**Dataset content**:
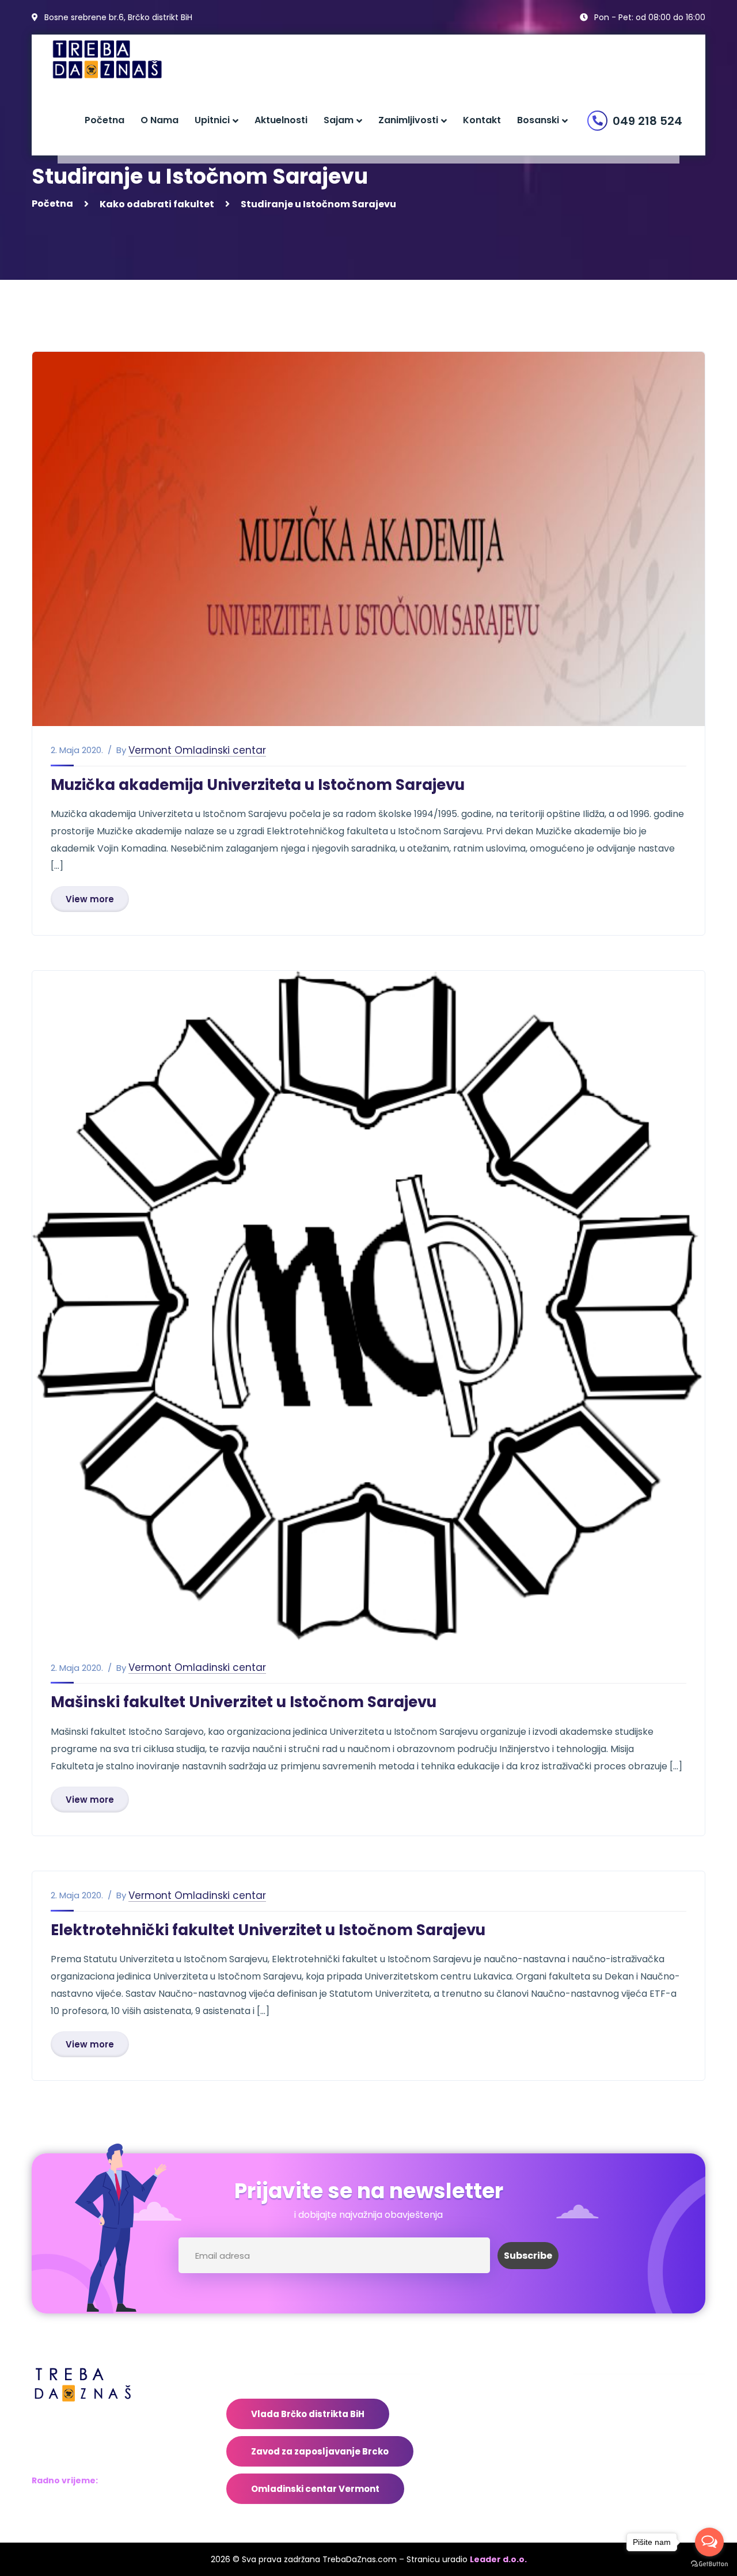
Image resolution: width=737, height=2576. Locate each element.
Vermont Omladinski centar (197, 750)
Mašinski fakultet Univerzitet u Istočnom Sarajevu (243, 1702)
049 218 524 (647, 121)
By (121, 750)
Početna (52, 203)
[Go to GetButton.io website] (709, 2564)
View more (90, 899)
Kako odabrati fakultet (157, 204)
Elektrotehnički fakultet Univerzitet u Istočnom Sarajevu (268, 1930)
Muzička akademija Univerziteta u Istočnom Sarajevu (258, 784)
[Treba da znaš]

**What you have to do**: Show all lines from the data that contain "Istočnom".

**Written response**:
Mašinski fakultet Univerzitet u Istočnom Sarajevu (243, 1702)
Elektrotehnički fakultet Univerzitet u Istočnom Sarajevu (268, 1930)
Muzička akademija Univerziteta u Istočnom Sarajevu (258, 784)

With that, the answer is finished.